Several of Terek's higher-profile players left as a result of this demotion, and Kingston joined Lokomotiv Moscow on loan for the 2006 season. He was banned for 6 matches in July 2006 for deliberately injuring Dynamo Moscow defender Leandro Fernández.

===Hearts===
When Terek failed to secure a return to the Premier League, Kingston appeared set for a permanent departure from the Chechen side. Despite an approach from Bolton Wanderers and rumored interest from Newcastle United and Fulham. Kingston joined Hearts on 25 January 2007 on an initial six-month loan deal. Hearts also negotiated the option to sign him permanently for a further three years at the initial contract's end and exercised this option on 6 June 2007, for a reported fee of £500,000. Kingston's time at Heart of Midlothian is generally considered a disappointment as he was so rarely available to play because of injury and international commitments.

===Vitesse===
After his release from Hearts, Kingston moved to the Netherlands to sign for Vitesse Arnhem, but was released in December 2010 after just six months with the club.

===Move to Israel===
Kingston, who had trained with his former club Hearts of Oak after his release from Vitesse, signed a two-year deal with Israeli Premier League side Hapoel Be'er Sheva on 13 July 2011.

On 6 August, Kingston scored his first goal for Be'er Sheva in a Free Kick Against Beitar Jerusalem In the Toto Cup in a game which Be'er Sheva won 3–0.

===Return to Hearts of Oak===
In the January 2012, Kingston returned to Ghana Premier League for his former club Hearts of Oak, signing a one-and-a-half-year contract.

===Move To America===
In March 2013 Kingston signed to USL PRO team Phoenix FC.

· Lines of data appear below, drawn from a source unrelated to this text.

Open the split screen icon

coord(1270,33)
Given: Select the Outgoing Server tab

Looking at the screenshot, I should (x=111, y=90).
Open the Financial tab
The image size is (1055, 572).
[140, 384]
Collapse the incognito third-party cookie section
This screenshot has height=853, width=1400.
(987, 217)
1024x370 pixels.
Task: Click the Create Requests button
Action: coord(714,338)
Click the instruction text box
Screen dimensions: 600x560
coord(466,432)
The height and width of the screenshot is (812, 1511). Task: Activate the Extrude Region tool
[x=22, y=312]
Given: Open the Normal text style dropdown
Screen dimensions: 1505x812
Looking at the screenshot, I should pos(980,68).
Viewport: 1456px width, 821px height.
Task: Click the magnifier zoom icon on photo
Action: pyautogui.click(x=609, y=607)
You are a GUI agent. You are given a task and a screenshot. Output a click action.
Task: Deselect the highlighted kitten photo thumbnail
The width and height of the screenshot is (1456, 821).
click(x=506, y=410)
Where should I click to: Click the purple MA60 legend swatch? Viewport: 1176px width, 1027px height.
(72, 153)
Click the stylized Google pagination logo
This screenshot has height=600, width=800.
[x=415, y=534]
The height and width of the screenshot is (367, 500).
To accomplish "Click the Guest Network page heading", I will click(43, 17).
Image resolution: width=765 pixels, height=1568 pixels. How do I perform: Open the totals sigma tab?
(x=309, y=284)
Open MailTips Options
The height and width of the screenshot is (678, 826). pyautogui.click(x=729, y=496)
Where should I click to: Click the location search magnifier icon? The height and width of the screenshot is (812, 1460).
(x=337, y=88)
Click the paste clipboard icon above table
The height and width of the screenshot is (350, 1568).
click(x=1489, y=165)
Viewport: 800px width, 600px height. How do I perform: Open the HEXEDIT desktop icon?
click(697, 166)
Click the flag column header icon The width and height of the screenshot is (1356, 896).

After leaving Phoenix, Kingston went on trial with Brunei DPMM of the S.League in November 2013.

==International career==
Laryea Kingston used to be in the squad of Ghana under-17 national team for the 1997 FIFA U-17 World Championship and Ghana under-20 national team for the 1999 FIFA World Youth Championship. Well known as an uncompromising and hard-working player by fellow professionals, Kingston's determined style has occasionally caused him problems, most notably when representing the Ghanaian national side at the 2006 Africa Cup of Nations, when he was sent off during Ghana's 1–0 victory over Senegal following an altercation with Habib Beye. Both players subsequently received unprecedented four-match suspensions, which resultantly ruled Kingston out of contention for the Ghana squad for 2006 World Cup. Kingston returned to prominence for the Black Stars in February 2007 though, scoring in their 4–1 victory over Nigeria in London. He was also excluded from the squad for the 2010 World Cup.

==Personal life==
Kingston's elder brother, Richard Kingson, is also a professional footballer, who played in goal in all four of Ghana's matches at the 2006 World Cup. Richard was also first-choice at the 2010 tournament. He previously played for Blackpool, Wigan Athletic and Birmingham City.

On 21 November 1997 his son, Jacob, was born, he is currently a professional footballer who plies his trade with Ghanaian club Accra Great Olympics.